• Required work: Please write out all of the entries beneath this line exactly, skipping the pictures.

Stored records
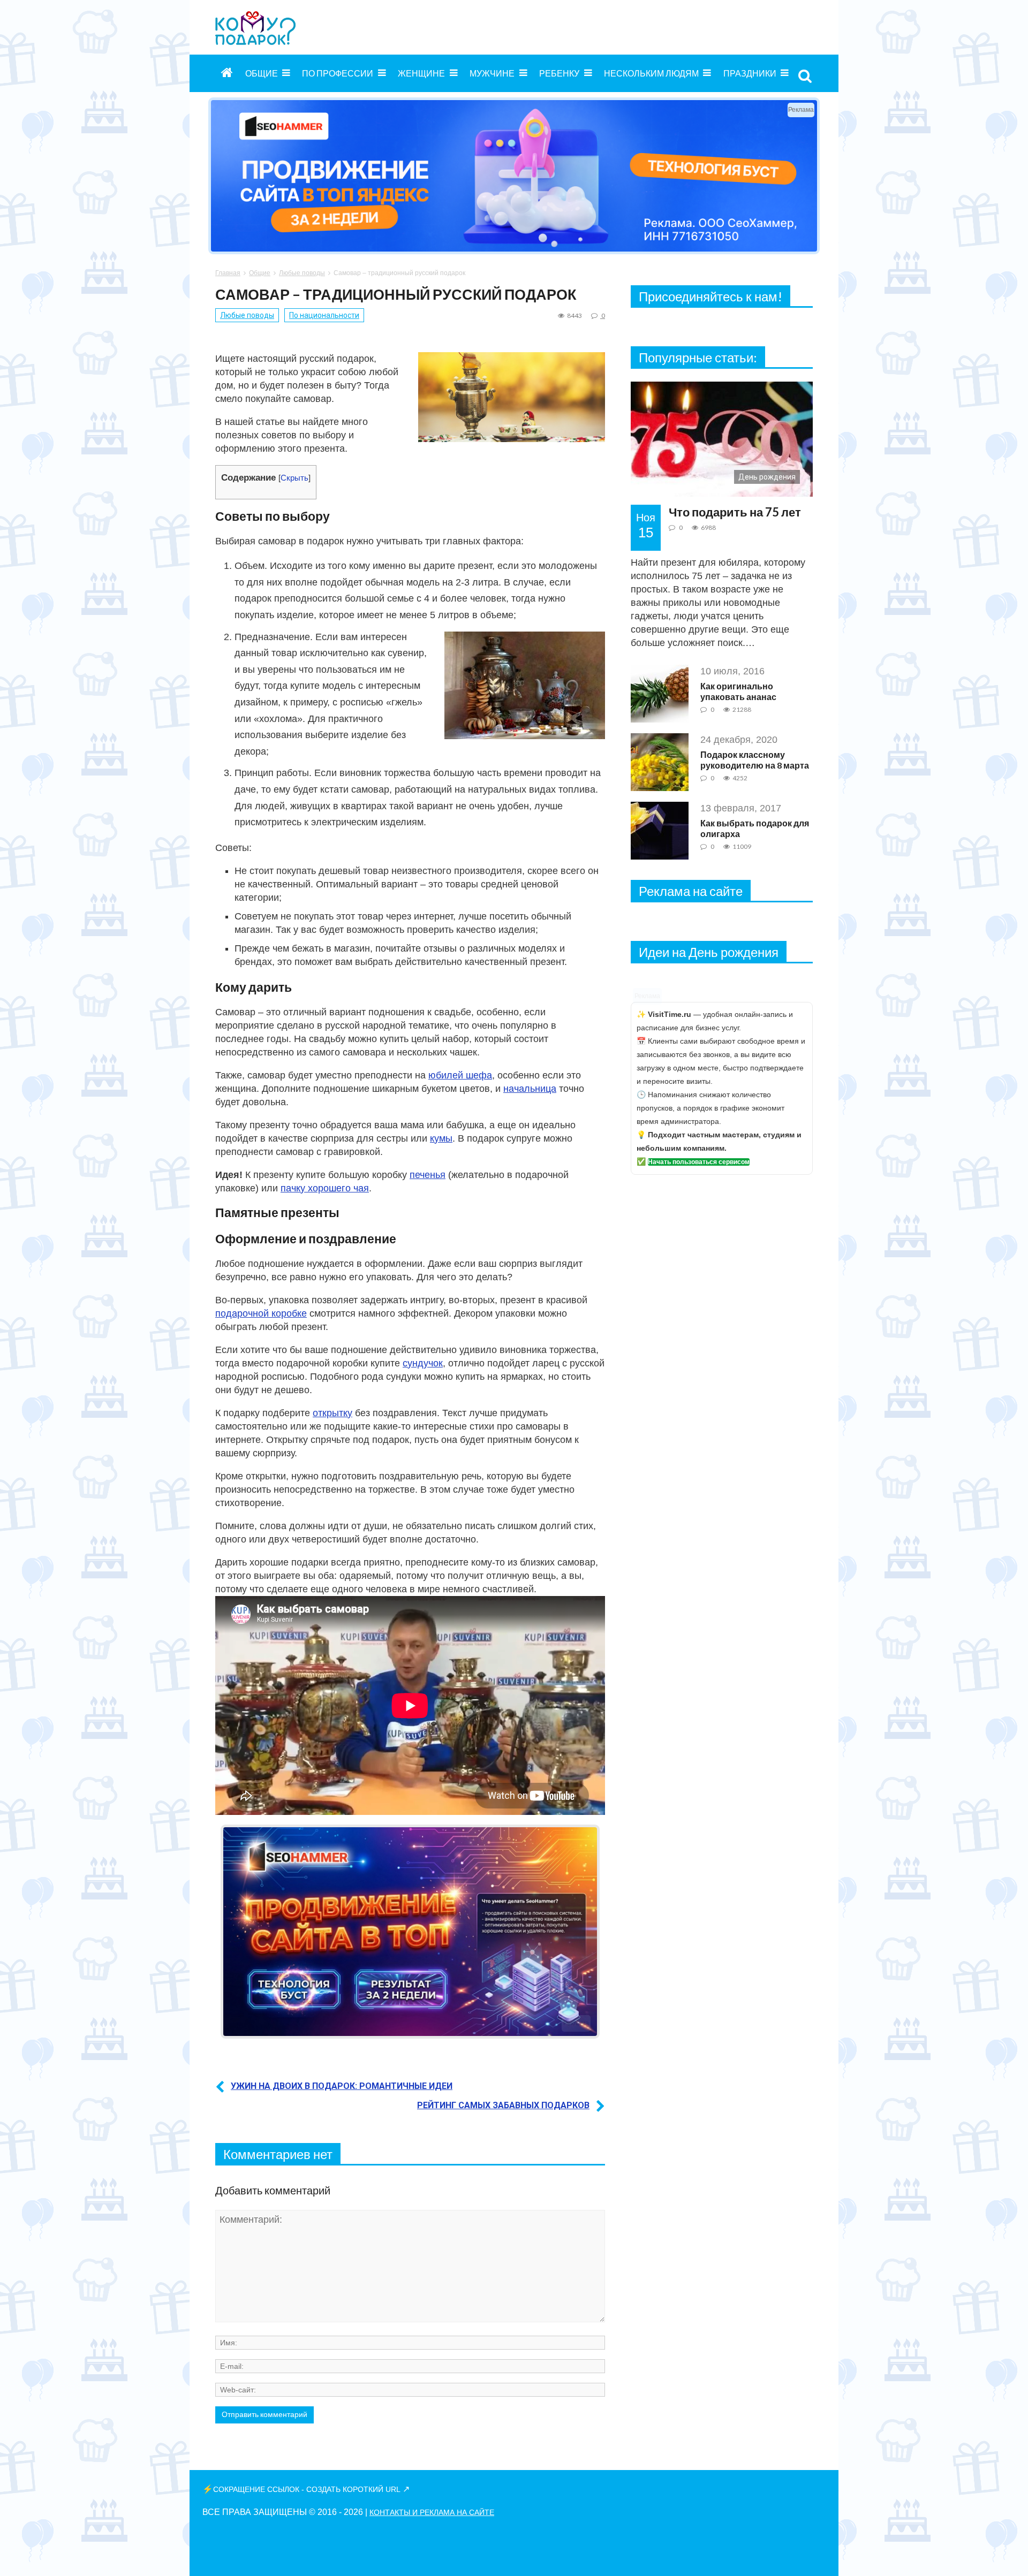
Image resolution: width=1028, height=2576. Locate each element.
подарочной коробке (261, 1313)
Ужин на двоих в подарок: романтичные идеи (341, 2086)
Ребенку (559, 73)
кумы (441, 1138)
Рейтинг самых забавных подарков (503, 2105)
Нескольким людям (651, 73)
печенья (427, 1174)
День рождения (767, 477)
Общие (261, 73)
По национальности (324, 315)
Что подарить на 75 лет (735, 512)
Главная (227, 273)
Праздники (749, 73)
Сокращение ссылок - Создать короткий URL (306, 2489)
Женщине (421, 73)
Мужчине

• Reply to the task:
Image resolution: width=1028, height=2576. Locate each element.
подарочной коробке (261, 1313)
Ужин на двоих в подарок: романтичные идеи (341, 2086)
Ребенку (559, 73)
кумы (441, 1138)
Рейтинг самых забавных подарков (503, 2105)
Нескольким людям (651, 73)
печенья (427, 1174)
День рождения (767, 477)
Общие (261, 73)
По национальности (324, 315)
Что подарить на 75 лет (735, 512)
Главная (227, 273)
Праздники (749, 73)
Сокращение ссылок - Создать короткий URL (306, 2489)
Женщине (421, 73)
Мужчине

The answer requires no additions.